Je voulais montrer une Mauritanie en reconstruction : la Mauritanie de la renaissance africaine.Parce que mon esprit était porté par cette exaltation de retrouver, palpitante et belle, la capitale qui eut à un certain moment la réputation d’être Nouakchott la belle, j’avais imaginé que ce que je devais voir différerait de la nouvelle image de Nouakchott dont ton parle partout dans le monde : une poubelle glauque et un immense dépotoir de toutes les désespérances humaines du pays.
Dès l’arrivée, mon espoir était battu en brèche par cette phrase lourde de sens sortie de la bouche de mon compatriote à l’aéroport : « – Ce pays ne changera jamais. »La phrase me fut insupportable et je me retournais vers celui qui me l’avait assénée dans le dos pour lui dire : « – Mon frère,ce pays changera. »

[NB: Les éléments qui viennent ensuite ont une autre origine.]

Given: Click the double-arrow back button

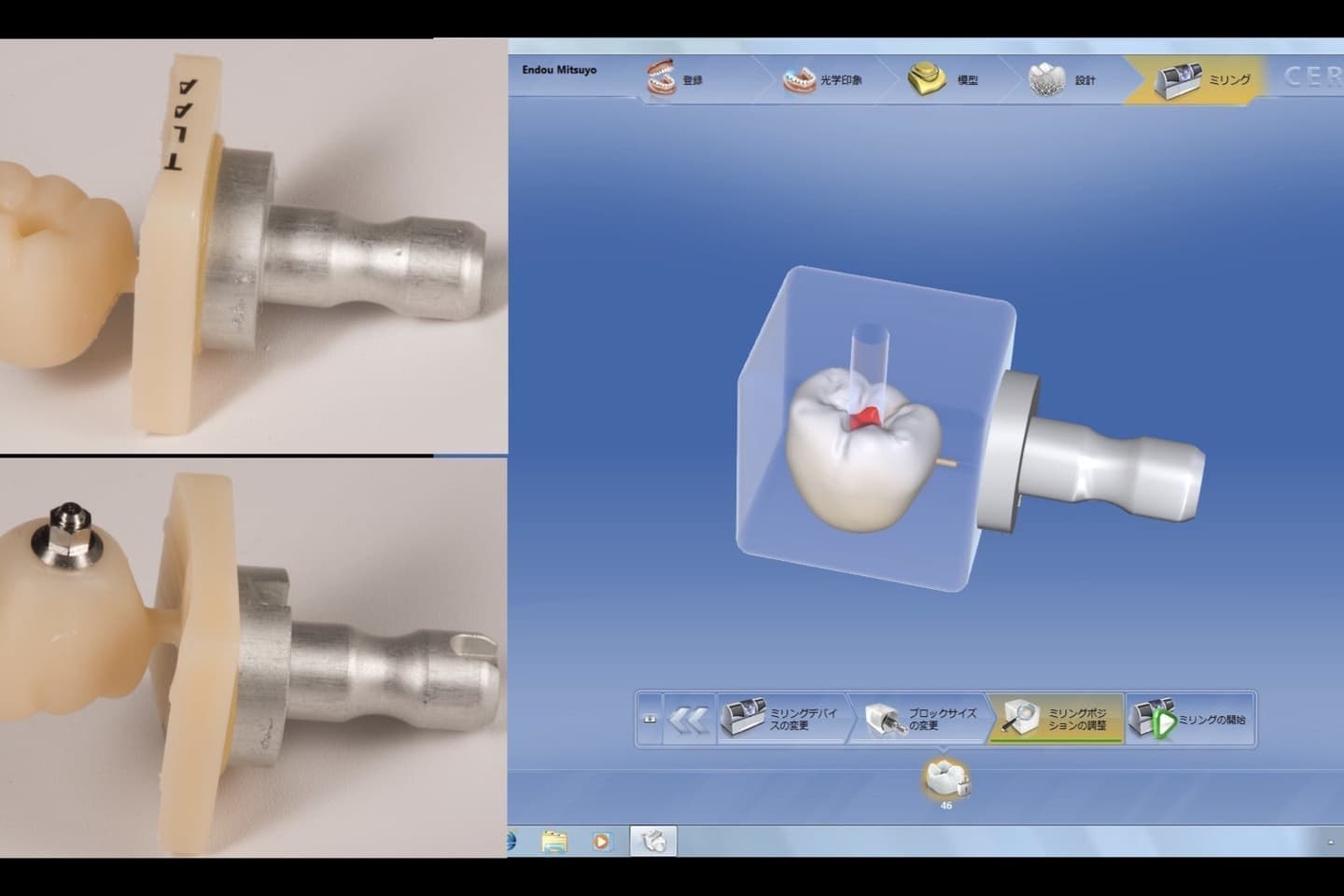Looking at the screenshot, I should pyautogui.click(x=688, y=719).
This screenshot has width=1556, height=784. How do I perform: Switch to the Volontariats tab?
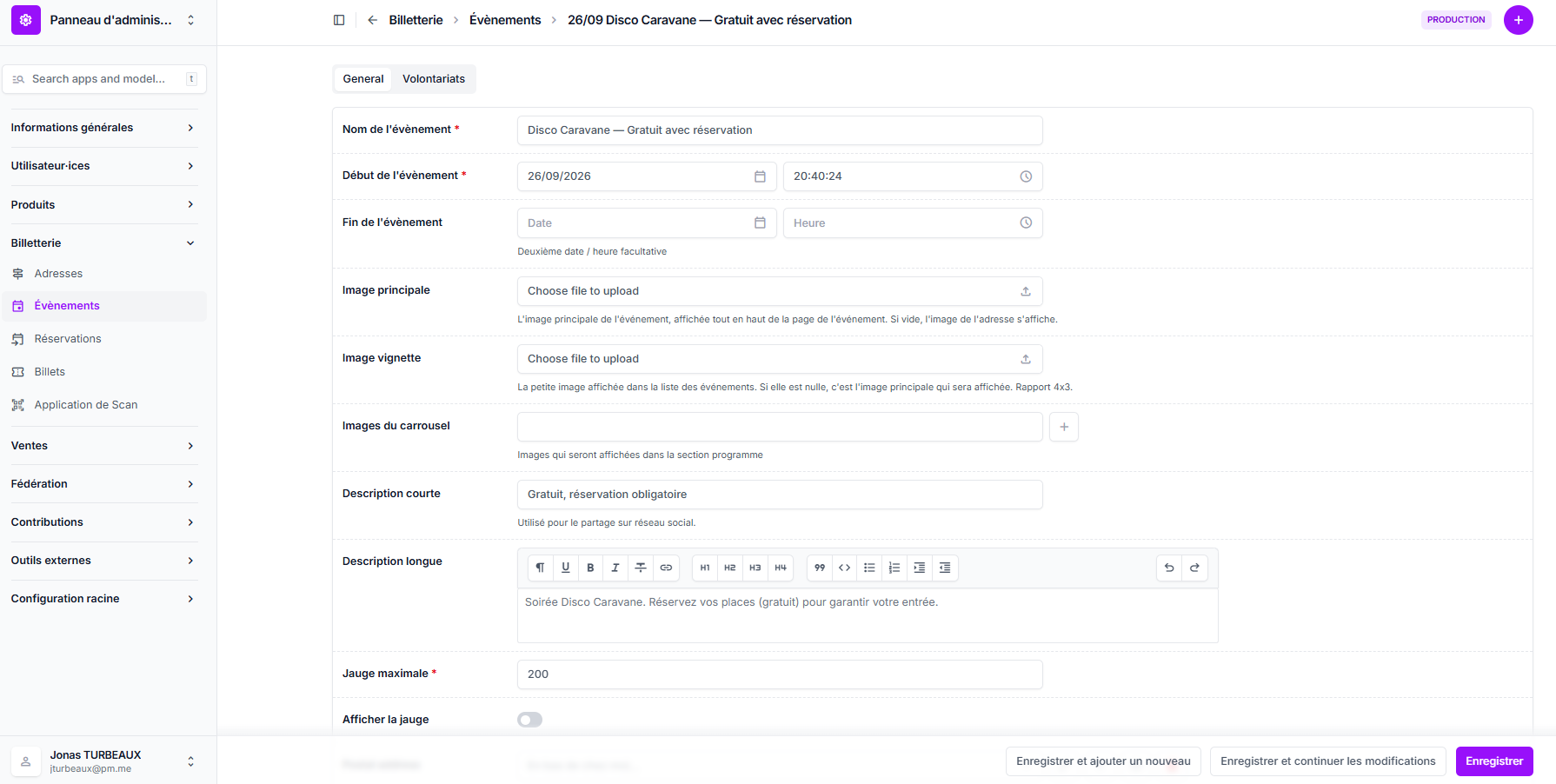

L’homme fut surpris par la causticité avec laquelle je lui avais parlé et il perçut dans mon regard toute la colère qui s’y était concentrée. Je m’en pris vertement à sondé son désespoir : « – Nous ne pouvons pas avoir un pays comme celui-ci et croire qu’il ne peut pas changer, ce n’est pas possible et il faut tout faire pour qu’il change. »
Mon interlocuteur me regarda fixement et je vis dans ses yeux une souffrance aiguë, une sorte de pitié pour la Mauritanie . Une pitié profonde mêlée à une attente sourde de voir un miracle se produire dans le pays. Il me répondit avec gentillesse par une question qui semblait l’obséder et qu’il devait s’être posée sans doute mille fois : « Qui changera ce pays ? »
C’est avec cette question dans tout mon être que j’entrai dans Nouakchott, prêt à découvrir les forces du changement qui doivent sûrement s’y concentrer et s’y déployer, contrairement à l’image désastreuse que le pays a dans le monde entier.